芝山さゆり社長
札幌圏本格進出も視野に
ニセコ町内で2023年にも建築が始まるSDGsモデル街区「ニセコミライ」。敷地9haに集合住宅など最大14棟244戸を官民連携で整備するまちづくり事業だ。この一大プロジェクトに愛知県長久手市のホームメーカーであるウェルネストホームが、環境配慮型住宅の開発などで参画。同社は断熱性をはじめ高機能の家づくりを全国展開する。ニセコでの取り組みを弾みに札幌圏への本格進出を目指す芝山さゆり社長にまちづくりへの意気込みや、道内での事業展望を聞いた。
―社名の由来は。
17年の社長就任後、「低燃費住宅」から現社名へ変更した。ウェル(上質な)、ネスト(巣)、ウェルネス(健康)を合成した造語だ。かねて家づくりは巣づくりとの考えがあり、家や住む人が健やかであり続けてほしいとの願いを表している。

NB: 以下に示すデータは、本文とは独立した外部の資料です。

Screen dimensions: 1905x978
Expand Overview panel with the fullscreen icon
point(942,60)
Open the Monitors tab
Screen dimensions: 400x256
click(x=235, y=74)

―首都圏や西日本を中心に供給している戸建て、集合住宅の強みを。
高断熱・高気密の家づくりが特長だ。断熱材として内側にセルロースファイバー、外付けでロックウールを取り入れ、窓は高性能樹脂サッシトリプルガラスを採用している。結露の発生を抑制でき、外皮平均熱貫流率(Ua値)はZEH基準を大きく超える0・28を達成した。
家は初期費用ではなくライフサイクルコストで買うべき。ランニングコストを考慮することが重要だ。冷暖房などにかかる光熱費を軽減し、修繕維持費を抑えた耐久性の高い住宅を提供している。
―試住という独自の取り組みを導入した狙いは。
購入前にモデルハウスで1泊2日の宿泊体験ができる。車の試乗や衣服の試着と同じように試し住みで室内の快適な温度・湿度や高い防音性を体感してもらう。顧客からの評判も良く、成約率も8割に達するなど成果を上げている。
―ニセコ町とのつながりについて。
21年3月完成の役場新庁舎で、高性能断熱材をはじめ弊社の技術が採用された。創業者の早田宏徳代表が町に通い、職員や町民と対話を重ねた結果だ。晩秋でも無暖房で過ごせるなど省エネ性能の高さが立証された。町内では集合住宅1棟も施工した。共有部にエアコン4台と各部屋に小さな非常用暖房器具を設置しているだけだが、換気システムの循環で建物の室温を22度前後でキープできる。
―ニセコミライで初めてまちづくりに参画するが。
住まいや暮らしを豊かにするためのコミュニティー創出に貢献したい。事業主体となる半官半民の「株式会社ニセコまち」と包括連携協定を結び、街区コンセプトや建築設計、施工で専門的知見を共有している。共同開発の集合住宅はUa値0・25以下とし、既存住宅との比較でエネルギー消費量を半減できる見通しだ。気象条件の厳しいニセコで、世界基準の住環境を提供できれば。
―道内展開に関して今後の見通しを。
これまで北限としていた函館エリアで約20棟を施工した。本道の環境は特に厳しいが、ニセコでの取り組みを皮切りに札幌圏への本格的な進出を考えている。
札幌圏で月5件程度の問い合わせがあり、まずはその受注をクリアできるよう努める。弊社を認知してもらえるよう働き掛け、施工実績を積み上げたい。